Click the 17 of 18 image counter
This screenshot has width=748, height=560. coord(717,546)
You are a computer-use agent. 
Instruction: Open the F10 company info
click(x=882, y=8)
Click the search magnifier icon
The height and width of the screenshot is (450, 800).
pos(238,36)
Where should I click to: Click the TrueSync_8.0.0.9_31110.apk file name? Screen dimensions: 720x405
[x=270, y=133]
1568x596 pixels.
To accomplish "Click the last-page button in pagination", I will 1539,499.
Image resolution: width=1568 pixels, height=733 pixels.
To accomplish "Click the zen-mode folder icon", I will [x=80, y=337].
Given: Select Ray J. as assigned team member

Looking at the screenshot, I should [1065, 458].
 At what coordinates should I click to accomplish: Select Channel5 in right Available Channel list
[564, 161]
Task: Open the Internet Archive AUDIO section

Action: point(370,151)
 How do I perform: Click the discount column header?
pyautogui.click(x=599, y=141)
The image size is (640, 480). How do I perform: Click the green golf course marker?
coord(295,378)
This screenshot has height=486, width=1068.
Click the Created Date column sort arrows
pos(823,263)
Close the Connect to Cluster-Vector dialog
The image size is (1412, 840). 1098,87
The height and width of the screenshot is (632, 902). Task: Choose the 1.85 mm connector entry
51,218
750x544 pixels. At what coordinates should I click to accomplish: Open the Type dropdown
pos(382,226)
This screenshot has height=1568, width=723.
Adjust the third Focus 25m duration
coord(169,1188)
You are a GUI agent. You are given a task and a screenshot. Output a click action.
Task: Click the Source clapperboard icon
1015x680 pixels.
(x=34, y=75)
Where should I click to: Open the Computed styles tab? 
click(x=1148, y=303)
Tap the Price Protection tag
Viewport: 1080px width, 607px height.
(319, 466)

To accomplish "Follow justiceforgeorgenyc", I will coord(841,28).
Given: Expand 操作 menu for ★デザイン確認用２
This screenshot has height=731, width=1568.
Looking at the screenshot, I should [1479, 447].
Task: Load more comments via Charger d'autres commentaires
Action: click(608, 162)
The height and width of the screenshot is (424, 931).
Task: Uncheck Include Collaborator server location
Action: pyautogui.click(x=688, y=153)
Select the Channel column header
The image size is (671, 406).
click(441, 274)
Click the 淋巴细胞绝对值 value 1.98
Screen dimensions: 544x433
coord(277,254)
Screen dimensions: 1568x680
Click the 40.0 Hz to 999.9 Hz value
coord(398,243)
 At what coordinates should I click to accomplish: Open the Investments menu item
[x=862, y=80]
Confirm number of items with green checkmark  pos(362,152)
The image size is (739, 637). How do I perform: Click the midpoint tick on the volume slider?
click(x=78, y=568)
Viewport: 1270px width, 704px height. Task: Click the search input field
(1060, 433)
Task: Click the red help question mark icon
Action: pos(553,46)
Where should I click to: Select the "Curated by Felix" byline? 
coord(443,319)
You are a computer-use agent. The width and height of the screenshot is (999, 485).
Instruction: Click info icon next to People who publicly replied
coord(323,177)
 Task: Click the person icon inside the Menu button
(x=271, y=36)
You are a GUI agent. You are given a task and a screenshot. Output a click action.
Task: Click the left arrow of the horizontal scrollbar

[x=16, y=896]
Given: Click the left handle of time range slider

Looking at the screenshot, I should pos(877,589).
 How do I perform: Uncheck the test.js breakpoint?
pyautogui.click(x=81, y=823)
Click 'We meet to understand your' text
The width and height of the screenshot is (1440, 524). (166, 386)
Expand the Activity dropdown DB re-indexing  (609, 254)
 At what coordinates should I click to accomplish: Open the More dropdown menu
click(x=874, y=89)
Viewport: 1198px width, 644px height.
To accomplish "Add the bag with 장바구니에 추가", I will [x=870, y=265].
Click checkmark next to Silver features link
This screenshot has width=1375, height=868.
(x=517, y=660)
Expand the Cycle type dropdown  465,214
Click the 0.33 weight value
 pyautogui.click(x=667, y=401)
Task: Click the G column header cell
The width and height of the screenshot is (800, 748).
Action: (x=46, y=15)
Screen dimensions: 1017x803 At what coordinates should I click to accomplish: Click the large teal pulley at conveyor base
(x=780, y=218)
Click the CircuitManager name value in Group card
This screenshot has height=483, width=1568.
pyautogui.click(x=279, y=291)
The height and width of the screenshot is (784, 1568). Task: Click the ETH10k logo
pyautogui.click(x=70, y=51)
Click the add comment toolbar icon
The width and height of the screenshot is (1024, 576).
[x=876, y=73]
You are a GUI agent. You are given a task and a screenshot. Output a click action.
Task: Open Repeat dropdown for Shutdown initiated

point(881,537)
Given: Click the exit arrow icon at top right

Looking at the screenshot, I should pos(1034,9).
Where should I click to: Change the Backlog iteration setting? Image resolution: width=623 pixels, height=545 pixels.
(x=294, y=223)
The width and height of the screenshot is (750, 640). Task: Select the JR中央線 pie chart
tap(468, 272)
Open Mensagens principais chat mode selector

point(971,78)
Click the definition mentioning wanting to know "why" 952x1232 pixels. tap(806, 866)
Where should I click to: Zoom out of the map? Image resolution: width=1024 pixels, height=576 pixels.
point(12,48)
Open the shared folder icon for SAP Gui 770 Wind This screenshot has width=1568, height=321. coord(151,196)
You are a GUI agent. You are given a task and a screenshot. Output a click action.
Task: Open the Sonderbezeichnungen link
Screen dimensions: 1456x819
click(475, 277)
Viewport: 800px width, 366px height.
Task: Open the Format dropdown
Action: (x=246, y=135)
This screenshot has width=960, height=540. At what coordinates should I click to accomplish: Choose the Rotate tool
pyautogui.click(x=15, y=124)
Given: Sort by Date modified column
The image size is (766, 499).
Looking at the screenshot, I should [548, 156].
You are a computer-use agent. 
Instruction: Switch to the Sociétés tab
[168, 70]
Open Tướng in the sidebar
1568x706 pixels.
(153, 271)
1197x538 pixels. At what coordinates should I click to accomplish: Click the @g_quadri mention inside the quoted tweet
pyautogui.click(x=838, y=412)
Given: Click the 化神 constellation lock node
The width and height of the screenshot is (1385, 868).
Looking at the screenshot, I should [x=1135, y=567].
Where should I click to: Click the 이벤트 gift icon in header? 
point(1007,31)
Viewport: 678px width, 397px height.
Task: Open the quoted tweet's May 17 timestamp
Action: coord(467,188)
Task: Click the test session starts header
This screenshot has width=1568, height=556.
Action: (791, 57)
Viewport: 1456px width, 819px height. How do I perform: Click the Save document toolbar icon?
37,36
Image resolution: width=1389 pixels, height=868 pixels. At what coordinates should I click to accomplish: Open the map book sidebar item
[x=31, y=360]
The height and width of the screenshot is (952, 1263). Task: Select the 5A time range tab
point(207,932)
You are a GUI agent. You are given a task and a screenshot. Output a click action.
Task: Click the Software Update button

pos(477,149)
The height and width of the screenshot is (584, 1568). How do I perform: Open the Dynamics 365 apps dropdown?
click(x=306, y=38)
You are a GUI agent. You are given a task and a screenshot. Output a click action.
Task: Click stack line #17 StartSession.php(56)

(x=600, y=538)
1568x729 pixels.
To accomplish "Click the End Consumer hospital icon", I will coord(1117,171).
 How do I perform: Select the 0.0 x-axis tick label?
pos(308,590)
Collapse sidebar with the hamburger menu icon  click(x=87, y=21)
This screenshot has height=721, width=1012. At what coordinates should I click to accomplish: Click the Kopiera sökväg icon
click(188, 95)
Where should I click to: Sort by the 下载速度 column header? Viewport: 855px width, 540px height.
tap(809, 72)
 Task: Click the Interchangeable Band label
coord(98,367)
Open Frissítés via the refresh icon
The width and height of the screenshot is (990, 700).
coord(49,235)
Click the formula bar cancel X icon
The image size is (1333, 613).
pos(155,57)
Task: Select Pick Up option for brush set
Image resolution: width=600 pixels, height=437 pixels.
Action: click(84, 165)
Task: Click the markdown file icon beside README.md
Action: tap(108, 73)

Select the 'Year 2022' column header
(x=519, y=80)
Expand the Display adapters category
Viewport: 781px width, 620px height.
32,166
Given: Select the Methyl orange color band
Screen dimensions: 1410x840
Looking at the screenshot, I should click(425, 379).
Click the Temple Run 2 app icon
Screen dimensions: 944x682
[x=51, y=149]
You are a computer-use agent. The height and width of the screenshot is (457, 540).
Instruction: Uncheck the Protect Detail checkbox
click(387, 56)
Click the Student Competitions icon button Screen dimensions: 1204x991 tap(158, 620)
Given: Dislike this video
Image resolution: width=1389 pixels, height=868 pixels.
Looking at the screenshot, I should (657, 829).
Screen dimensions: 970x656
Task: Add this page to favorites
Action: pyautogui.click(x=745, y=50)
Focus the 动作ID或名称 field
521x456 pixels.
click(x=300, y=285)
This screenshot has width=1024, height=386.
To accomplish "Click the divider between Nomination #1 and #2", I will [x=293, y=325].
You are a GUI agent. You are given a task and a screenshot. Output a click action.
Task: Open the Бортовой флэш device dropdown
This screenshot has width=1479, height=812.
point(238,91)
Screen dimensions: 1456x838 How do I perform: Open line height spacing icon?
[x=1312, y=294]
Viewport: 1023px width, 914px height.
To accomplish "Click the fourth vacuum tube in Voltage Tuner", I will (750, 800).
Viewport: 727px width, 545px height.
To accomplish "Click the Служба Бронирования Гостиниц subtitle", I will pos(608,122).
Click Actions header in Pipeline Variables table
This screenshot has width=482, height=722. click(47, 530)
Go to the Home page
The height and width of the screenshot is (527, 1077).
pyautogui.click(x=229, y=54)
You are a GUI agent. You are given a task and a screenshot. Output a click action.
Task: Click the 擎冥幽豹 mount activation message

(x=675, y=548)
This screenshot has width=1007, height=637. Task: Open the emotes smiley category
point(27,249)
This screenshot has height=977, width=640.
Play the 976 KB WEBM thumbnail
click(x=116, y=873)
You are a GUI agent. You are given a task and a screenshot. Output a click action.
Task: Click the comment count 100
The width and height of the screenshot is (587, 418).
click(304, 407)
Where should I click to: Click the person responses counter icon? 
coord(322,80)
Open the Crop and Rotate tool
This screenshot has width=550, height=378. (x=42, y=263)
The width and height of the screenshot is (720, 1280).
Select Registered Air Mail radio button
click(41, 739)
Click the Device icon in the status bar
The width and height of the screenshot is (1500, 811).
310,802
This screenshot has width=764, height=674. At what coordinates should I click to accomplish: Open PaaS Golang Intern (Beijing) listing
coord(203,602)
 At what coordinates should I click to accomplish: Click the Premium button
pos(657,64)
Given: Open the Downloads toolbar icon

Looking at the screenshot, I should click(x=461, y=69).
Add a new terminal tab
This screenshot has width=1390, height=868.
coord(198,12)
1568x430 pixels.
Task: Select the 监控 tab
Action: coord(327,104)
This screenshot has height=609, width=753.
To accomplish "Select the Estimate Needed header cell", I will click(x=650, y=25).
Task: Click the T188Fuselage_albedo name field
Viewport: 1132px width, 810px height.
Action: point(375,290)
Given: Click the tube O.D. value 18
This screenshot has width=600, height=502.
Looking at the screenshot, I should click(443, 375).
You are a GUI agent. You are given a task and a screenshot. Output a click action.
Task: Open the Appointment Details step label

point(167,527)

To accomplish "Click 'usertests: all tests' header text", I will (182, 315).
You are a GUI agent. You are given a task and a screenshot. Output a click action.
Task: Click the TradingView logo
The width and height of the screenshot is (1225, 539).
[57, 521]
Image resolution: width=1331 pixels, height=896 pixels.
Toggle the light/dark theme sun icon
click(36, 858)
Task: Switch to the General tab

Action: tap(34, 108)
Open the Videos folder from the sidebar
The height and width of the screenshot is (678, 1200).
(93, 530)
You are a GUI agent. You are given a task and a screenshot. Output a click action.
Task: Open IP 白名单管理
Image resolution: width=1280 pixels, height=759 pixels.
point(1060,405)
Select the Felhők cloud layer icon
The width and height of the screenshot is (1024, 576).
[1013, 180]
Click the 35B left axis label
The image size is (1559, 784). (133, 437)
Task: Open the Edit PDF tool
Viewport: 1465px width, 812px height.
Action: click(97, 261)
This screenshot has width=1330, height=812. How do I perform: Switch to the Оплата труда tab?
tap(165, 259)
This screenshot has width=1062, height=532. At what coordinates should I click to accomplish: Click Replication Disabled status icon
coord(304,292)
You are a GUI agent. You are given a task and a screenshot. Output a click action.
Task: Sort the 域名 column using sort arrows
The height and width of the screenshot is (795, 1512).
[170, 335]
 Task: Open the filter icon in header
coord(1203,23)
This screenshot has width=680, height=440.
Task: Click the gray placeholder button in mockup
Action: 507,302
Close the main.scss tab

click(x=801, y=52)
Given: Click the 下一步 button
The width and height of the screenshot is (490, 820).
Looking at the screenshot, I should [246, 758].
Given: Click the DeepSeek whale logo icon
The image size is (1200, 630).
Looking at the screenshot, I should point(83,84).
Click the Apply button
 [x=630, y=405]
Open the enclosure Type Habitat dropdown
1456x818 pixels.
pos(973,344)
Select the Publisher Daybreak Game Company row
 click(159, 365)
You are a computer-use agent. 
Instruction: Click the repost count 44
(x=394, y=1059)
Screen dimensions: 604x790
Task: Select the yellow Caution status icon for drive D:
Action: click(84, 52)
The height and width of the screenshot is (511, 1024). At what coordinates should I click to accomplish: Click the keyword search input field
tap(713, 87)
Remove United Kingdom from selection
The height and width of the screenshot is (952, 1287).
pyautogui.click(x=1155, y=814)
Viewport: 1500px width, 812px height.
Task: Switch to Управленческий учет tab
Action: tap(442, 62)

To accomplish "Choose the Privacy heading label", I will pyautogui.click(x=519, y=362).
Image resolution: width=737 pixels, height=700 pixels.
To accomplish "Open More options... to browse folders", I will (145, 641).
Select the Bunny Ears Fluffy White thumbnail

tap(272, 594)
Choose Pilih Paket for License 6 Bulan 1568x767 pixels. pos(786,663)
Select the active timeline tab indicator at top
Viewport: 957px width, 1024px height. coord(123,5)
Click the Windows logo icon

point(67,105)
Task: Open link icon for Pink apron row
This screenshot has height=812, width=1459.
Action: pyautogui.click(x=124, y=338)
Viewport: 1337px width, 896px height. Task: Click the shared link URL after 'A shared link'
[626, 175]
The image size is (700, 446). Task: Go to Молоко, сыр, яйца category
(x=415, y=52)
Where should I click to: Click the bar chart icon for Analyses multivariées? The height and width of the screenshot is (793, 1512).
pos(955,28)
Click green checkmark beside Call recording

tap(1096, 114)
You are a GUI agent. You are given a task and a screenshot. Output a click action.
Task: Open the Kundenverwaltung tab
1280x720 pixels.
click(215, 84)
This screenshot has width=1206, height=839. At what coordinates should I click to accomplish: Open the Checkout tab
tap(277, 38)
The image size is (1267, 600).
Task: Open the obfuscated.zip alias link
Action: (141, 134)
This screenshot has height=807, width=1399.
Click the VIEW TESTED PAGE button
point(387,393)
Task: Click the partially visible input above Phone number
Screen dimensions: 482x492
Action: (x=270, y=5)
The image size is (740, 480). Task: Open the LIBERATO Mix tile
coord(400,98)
◇ ◇ ◇
Task details =>
The answer is the run of lines above from the line containing "Task: Click stack" through the line containing "Given: Dislike this video", copied exactly and alone.

Problem solution =>
Task: Click stack line #17 StartSession.php(56)

(x=600, y=538)
1568x729 pixels.
To accomplish "Click the End Consumer hospital icon", I will coord(1117,171).
 How do I perform: Select the 0.0 x-axis tick label?
pos(308,590)
Collapse sidebar with the hamburger menu icon  click(x=87, y=21)
This screenshot has height=721, width=1012. At what coordinates should I click to accomplish: Click the Kopiera sökväg icon
click(188, 95)
Where should I click to: Sort by the 下载速度 column header? Viewport: 855px width, 540px height.
tap(809, 72)
 Task: Click the Interchangeable Band label
coord(98,367)
Open Frissítés via the refresh icon
The width and height of the screenshot is (990, 700).
coord(49,235)
Click the formula bar cancel X icon
The image size is (1333, 613).
pos(155,57)
Task: Select Pick Up option for brush set
Image resolution: width=600 pixels, height=437 pixels.
Action: click(84, 165)
Task: Click the markdown file icon beside README.md
Action: tap(108, 73)

Select the 'Year 2022' column header
(x=519, y=80)
Expand the Display adapters category
Viewport: 781px width, 620px height.
32,166
Given: Select the Methyl orange color band
Screen dimensions: 1410x840
Looking at the screenshot, I should click(425, 379).
Click the Temple Run 2 app icon
Screen dimensions: 944x682
[x=51, y=149]
You are a computer-use agent. The height and width of the screenshot is (457, 540).
Instruction: Uncheck the Protect Detail checkbox
click(387, 56)
Click the Student Competitions icon button Screen dimensions: 1204x991 tap(158, 620)
Given: Dislike this video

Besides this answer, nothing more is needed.